Don't hold your breath.


----------



## dogface (Sep 16, 2006)

Yeah, I don't see it happening either. D* has way too much invested in the 
HR20. I can definitely appreciate the desire to have the stability that TiVo brought to the table but D* will get it right (eventually). Just hope we don't all pull out our hair during the process.


----------



## RunnerFL (Jan 5, 2006)

Jeremy W said:


> I am one of the few people who say GOOD RIDDANCE to Tivo.


I'm with you...


----------



## mika911 (May 2, 2006)

RunnerFL said:


> I'm with you...


Why? It works so well.


----------



## Jeremy W (Jun 19, 2006)

mika911 said:


> Why?

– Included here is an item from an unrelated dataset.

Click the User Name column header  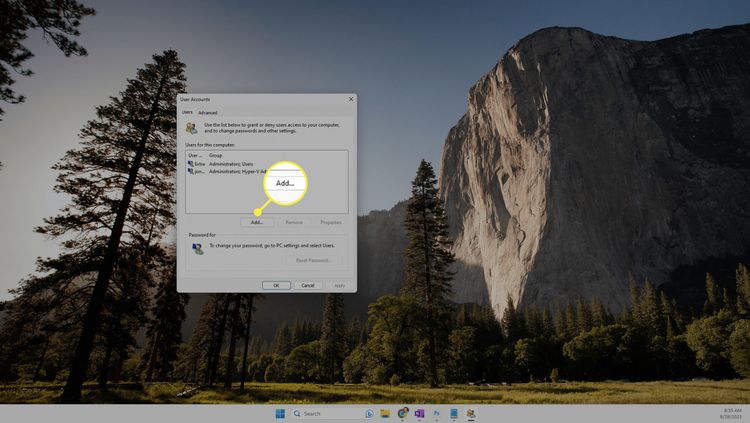[196, 156]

It works so well.


It does it's job very well. But the UI is garbage. The only good thing I can say about it is that I like the animated smoke in the backgrounds. Otherwise, I'd toss everything else out.

The HR20, on the other hand, is still learning how to record and playback with 100% reliability. This will come over time, no matter what the doubters say. But the UI is outstanding, even though it's very drab. Tivo seems to think that their UI is perfection, because it hasn't seen any significant changes since it was first released. So this tells me that any future Tivo products will have the same crappy interface, and therefore I will not like them.


----------



## NFLnut (Sep 29, 2006)

I for one miss the UI from TiVo, and would love to see a TiVo reunion. I'm not holding my breath, but if Murdoch holds to his comments and sells D*, I hope the "new" owner will restore the relationship. 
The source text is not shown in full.